Reader's Digest runs a series of articles with an inside look at various professions. This is my own article and version of the same list from my occupational viewpoint.

1. Musical talent matters far less than you think. When you bring your kid to sign up and begin by bragging about good he is on Heart and Soul, we are not impressed. Actually we become skeptical. Most parents are not good judges of musical talent. Your biased opinion often indicates a lack of commitment to learning and a desire for instant results. It's 10% talent and 90% work.

"Everyone wants to play piano.
But not everyone wants to LEARN to play piano."

2. The teacher's musical talent also matters far less than you think. How we relate to your child and teach music outweighs actual performance skills. I've seen great pianists ruin a child's zeal to learn, for lack of teaching skills. Conversely, a fair pianist might be an excellent teacher because of her honed abilities to instruct and inspire students.

3. We can spot a future success story for your child by simply observing YOU as a parent. A structured, disciplined home provides one of the most crucial factors in learning music. Moms and dads who schedule, organize and see that their children follow through on responsibilities are the wind beneath their wings. We teach. You oversee practice.  Lost or forgotten books, late arrivals for lesson or poor practice habits are reflections of home.  The child is a product of that.

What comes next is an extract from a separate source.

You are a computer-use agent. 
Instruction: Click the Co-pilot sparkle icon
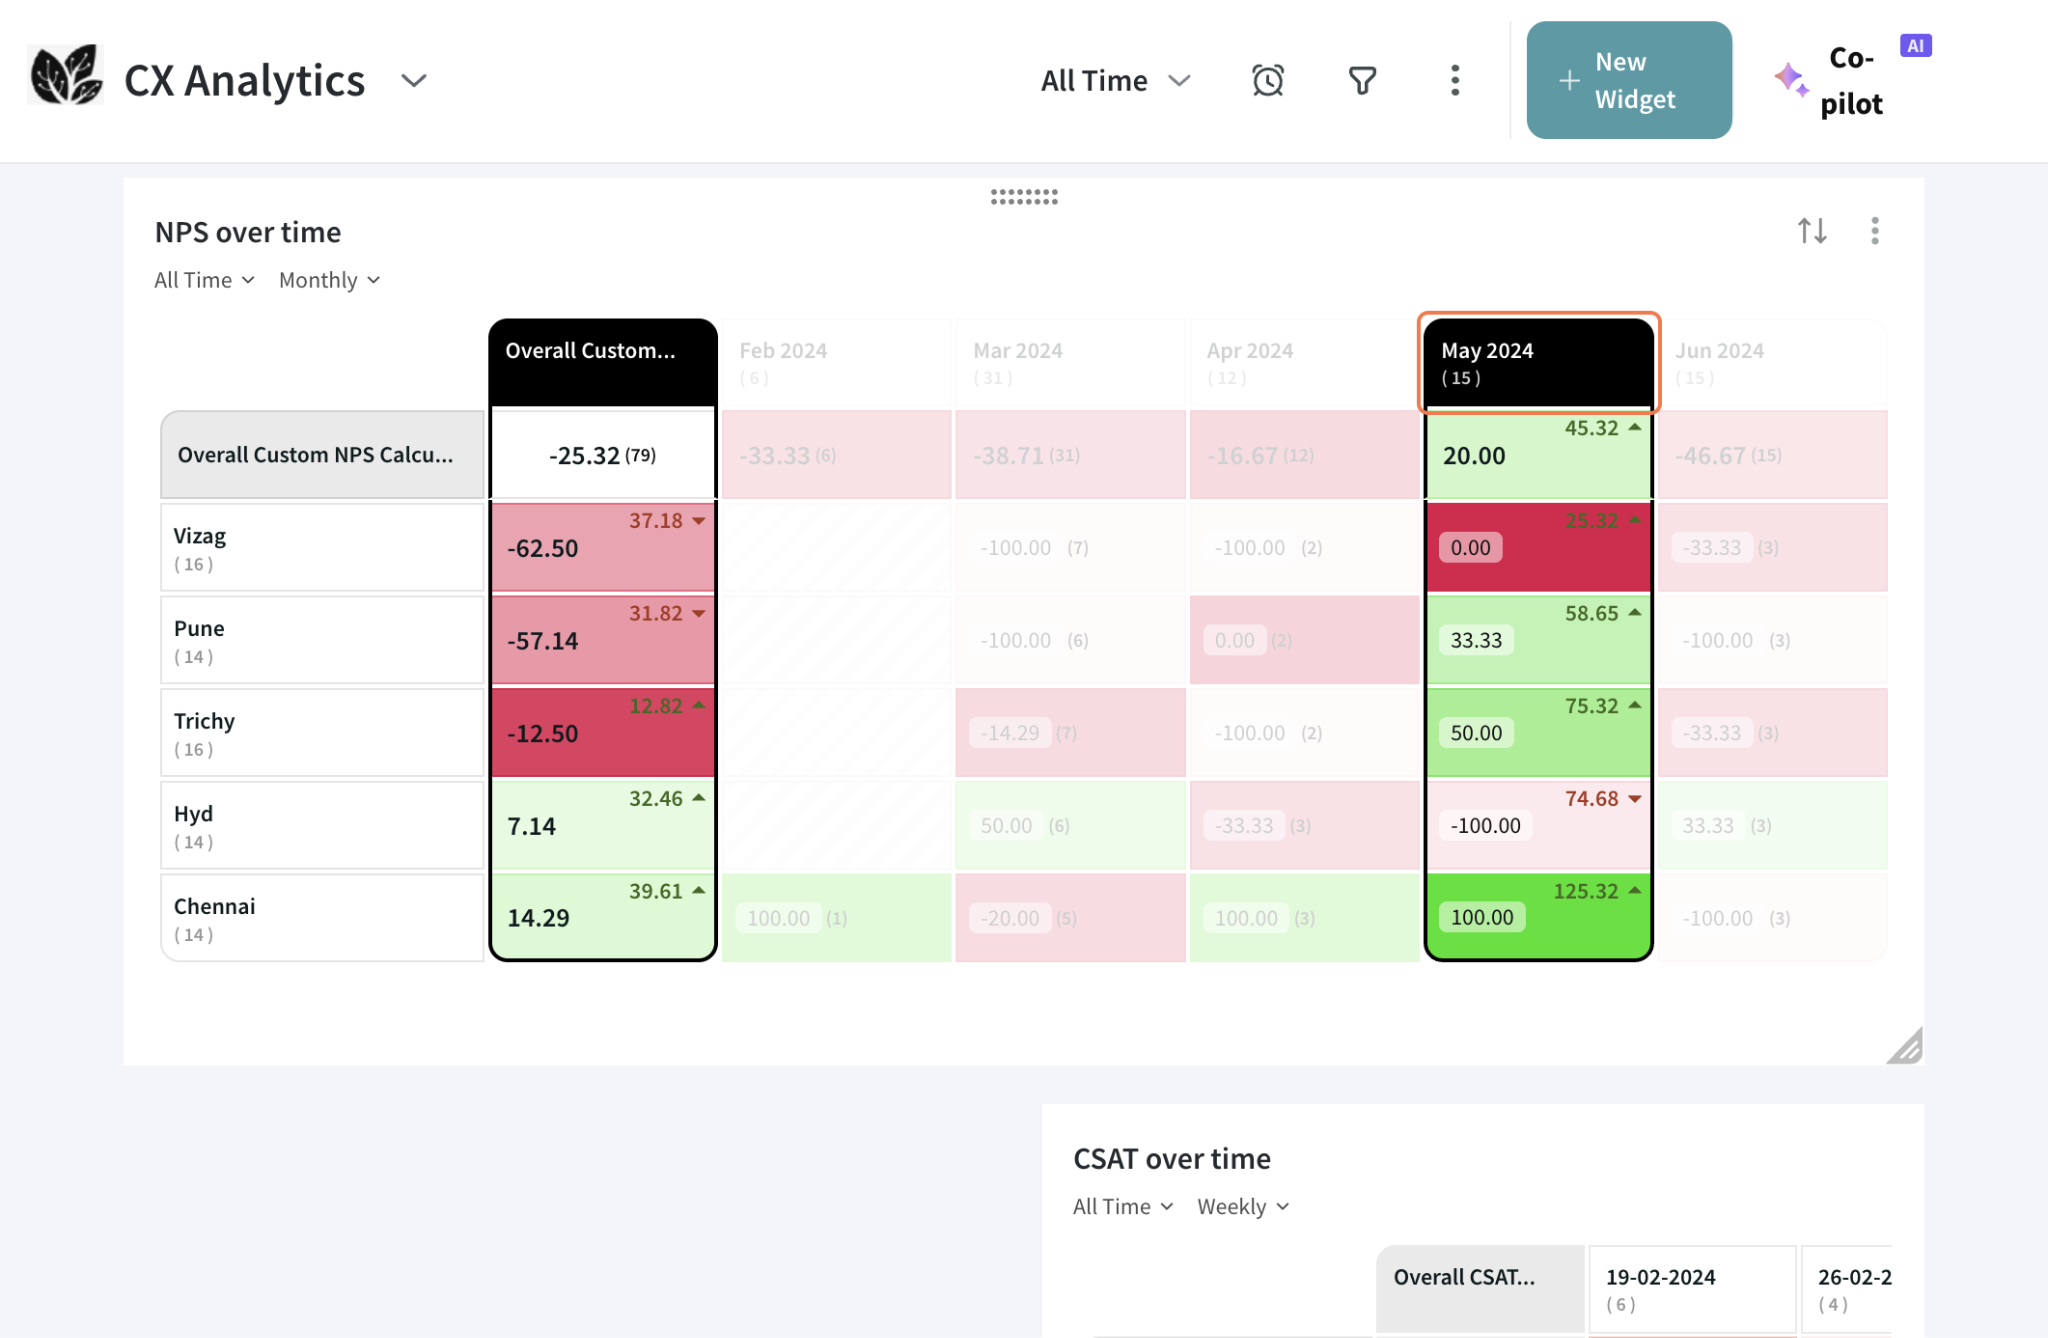tap(1790, 80)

4. Buying an expensive piano or the latest in keyboard technology will not make your child a better pianist. I usually suggest beginning with a used or inexpensive instrument until skills and commitment grow. Then an upgrade will be appreciated and cared for. Too many grand pianos morph into mere furniture! A man I know who plays beautifully could not afford a piano as a child. So he taped butcher paper to a coffee table, drew the keys in black marker and practiced silently on his imaginary keyboard. Once a week he actually heard himself play on a real piano at church before lesson time.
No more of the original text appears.